Computing resources guide for the Agarwal research group — University of Western Ontario
The Digital Research Alliance of Canada provides national high-performance computing (HPC) infrastructure for Canadian researchers. This page covers how to get access and use the Nibi cluster for research computing.
Create an account at the CCDB portal and use the following sponsor when prompted:
Sponsor: Ankush Agarwal (CCRI: aju-094-01)
Once your account is approved, log in to Nibi with:
ssh <user>@nibi.alliancecan.ca
<user> with your Alliance Canada username throughout this guide.
Generate an SSH key pair on your local machine (skip if you already have one):
ssh-keygen -t rsa
Copy your public key to Nibi so future logins require no password:
ssh-copy-id -i ~/.ssh/id_rsa.pub <user>@nibi.alliancecan.ca
The recommended method for transferring large datasets is Globus, which provides reliable, high-speed transfers and can resume interrupted transfers automatically.

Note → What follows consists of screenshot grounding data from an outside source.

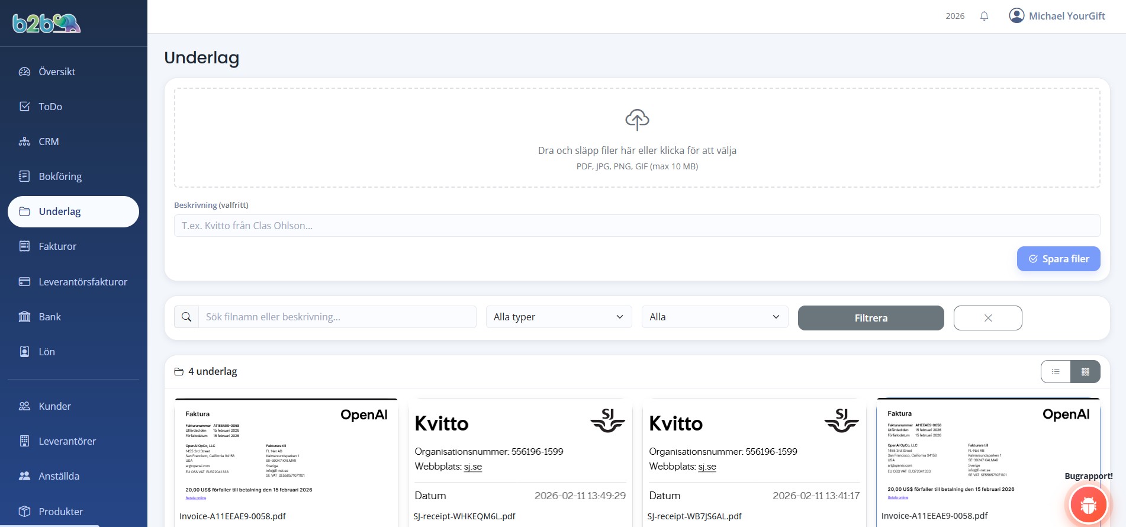The image size is (1126, 527).
Task: Open the Michael YourGift user profile
Action: point(1057,16)
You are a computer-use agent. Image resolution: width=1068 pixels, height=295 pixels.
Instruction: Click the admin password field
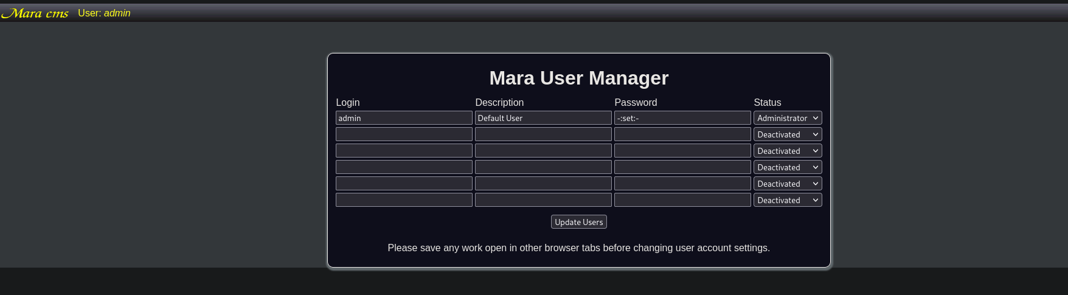point(682,118)
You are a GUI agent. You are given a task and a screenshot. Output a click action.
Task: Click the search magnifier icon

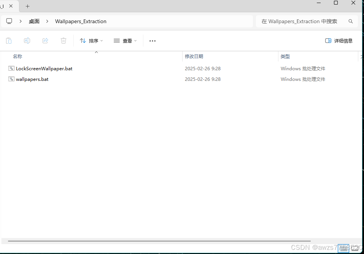[350, 21]
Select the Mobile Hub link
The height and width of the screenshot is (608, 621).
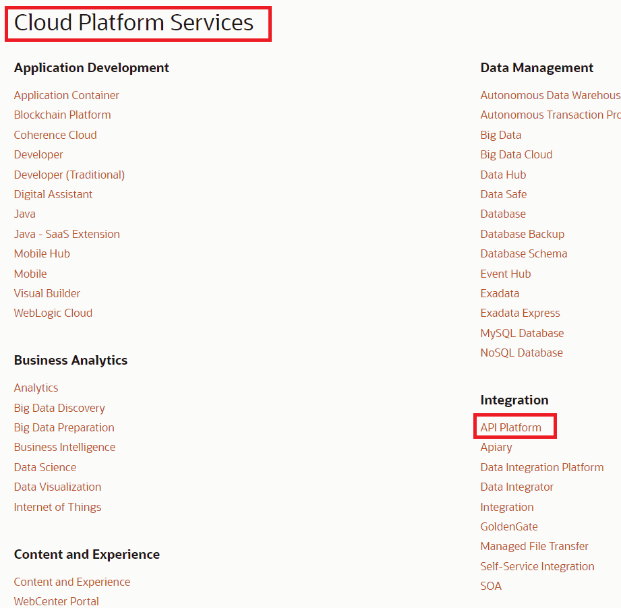(41, 253)
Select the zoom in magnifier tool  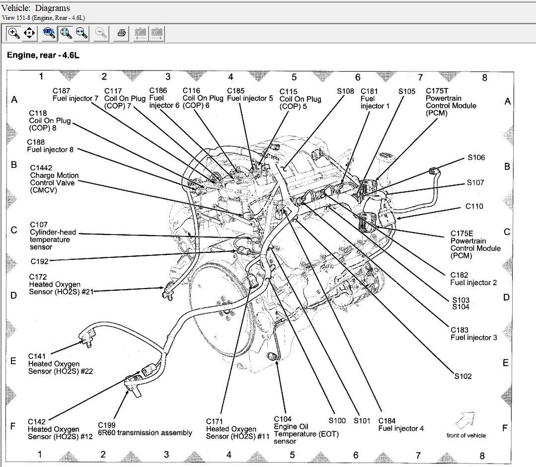[14, 33]
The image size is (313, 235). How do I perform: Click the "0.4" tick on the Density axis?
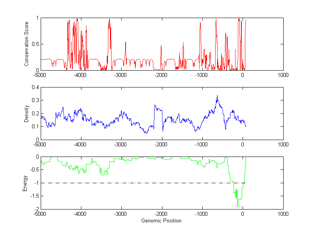[35, 87]
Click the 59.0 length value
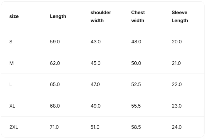 (x=55, y=42)
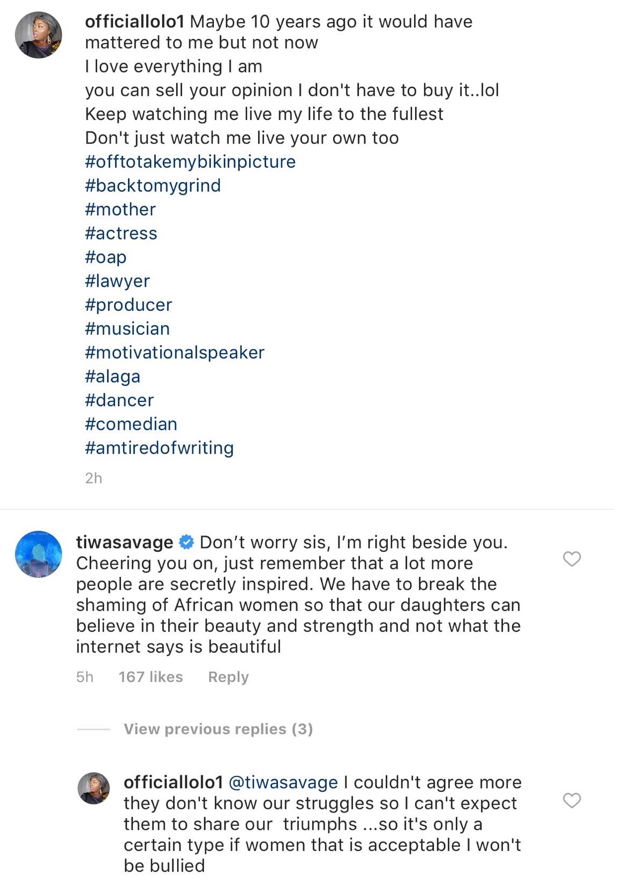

The Globus endpoint for Nibi is:
alliancecan#nibi
Log in at globus.org, search for the endpoint above, and use the graphical interface to initiate transfers.
To allow other group members to access your files in the shared project space, run the following commands:
chgrp -R def-ankush ~/projects/*/$USER
chmod -R g+rwXs ~/projects/*/$USER
chgrp -R def-ankush $HOME
chmod -R g+rwXs $HOME
Jobs on Nibi are managed by SLURM. Below are common job templates for typical workloads.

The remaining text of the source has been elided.